While documenting the connections between Godwin’s writings about leisure and Dilke’s disposable time, an intriguing thought occurred to me. Godwin had been trained as a minister in a strict Calvinist sect and had retained his intellectual orientation as a “Rational Dissenter” long after leaving the church. His discourses on leisure and on occupations (“vocations”) can plausibly be regarded as a secular and modernizing reformulation of Calvin’s doctrine of the calling. I ran this conjecture by a leading Godwin scholar who found it entirely plausible and consistent with his own writing on Godwin’s secularization of religious motifs. “The Calvinist doctrine of the calling,” observed William Stafford in 1980, “can be discerned just below the surface of Political Justice.”
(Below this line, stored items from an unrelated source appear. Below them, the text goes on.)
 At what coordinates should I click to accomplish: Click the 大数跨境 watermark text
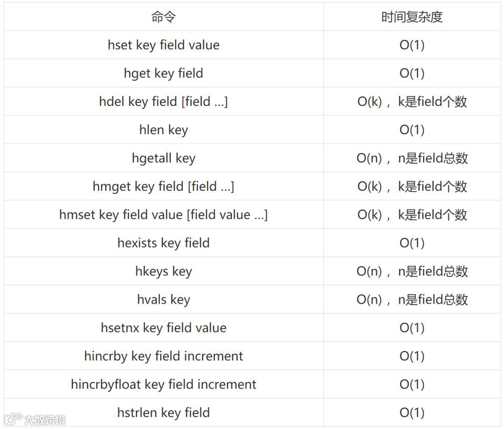(x=45, y=420)

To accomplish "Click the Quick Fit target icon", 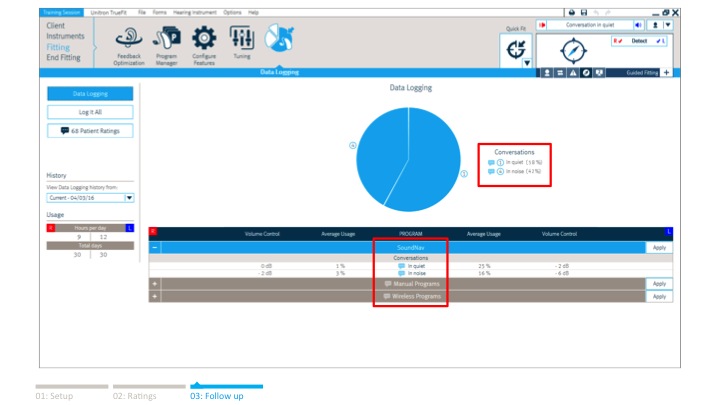I will tap(517, 47).
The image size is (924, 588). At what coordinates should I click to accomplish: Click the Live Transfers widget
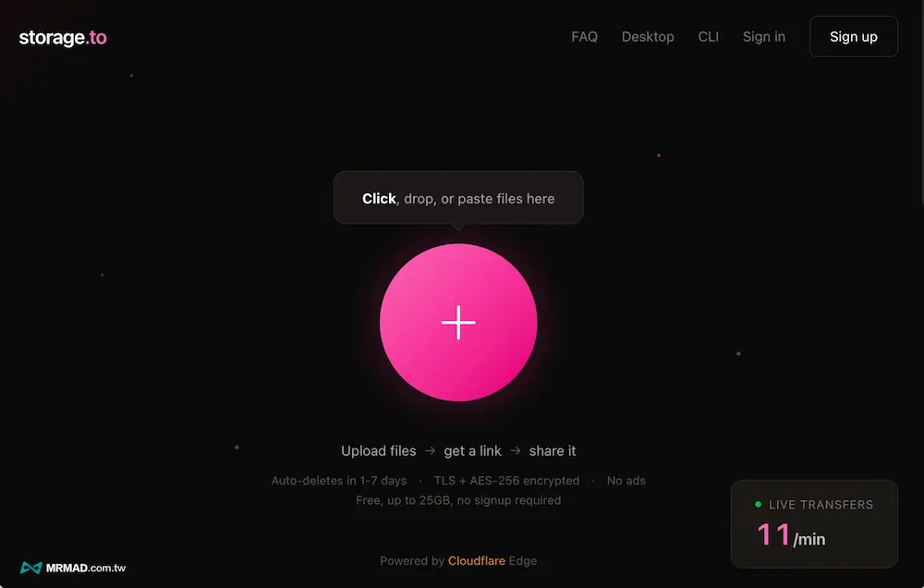click(x=814, y=523)
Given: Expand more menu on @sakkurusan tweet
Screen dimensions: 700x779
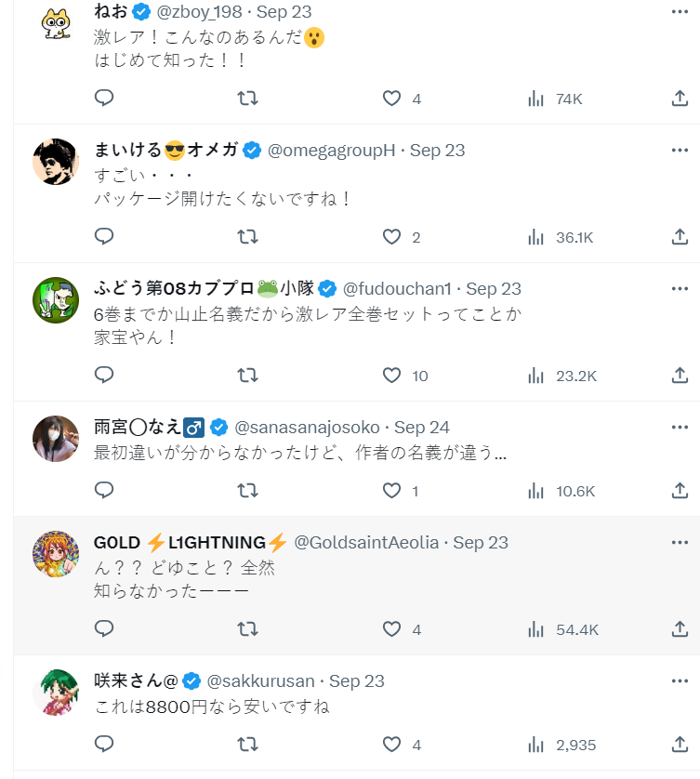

The continuity between Godwin, Dilke, and Marx raises startling questions about the elective affinities between Marx’s class struggle, Godwin’s perfectibility of private judgment, and ultimately Calvin’s doctrine of Grace. In terms of political activism, the Marx-Dilke-Godwin-Calvin connection suggests possibilities of immanent critique and direct challenge to the proverbial “work ethic” and its deviations: Carlyle’s “gospel of work,” Carnegie’s “gospel of wealth” and, finally, the blasphemous “prosperity gospel” of latter-day television evangelism. One of my long-running frustrations with ecological economics and the degrowth movement has been its default treatment of work-time reduction as primarily a work-sharing strategy. I have nothing against work-sharing, but my complaint is that it is about the fourth best reason for reducing working time. The top priority is emancipation from social domination through taking back disposable time. Second is the elimination of uncompensated overwork. Third is elimination of the bargaining disadvantage that long hours of work impose on labour. Instead of contesting growth economics on the tilted playing field of the quantity of GDP, attention to the redemptive doctrine of disposable time could help us, in the words of Artemy Magun, to “understand rationally the crucial elements of the religious world-view that have been ignored by modern science, but which nevertheless are highly relevant to orientation in the contemporary world.”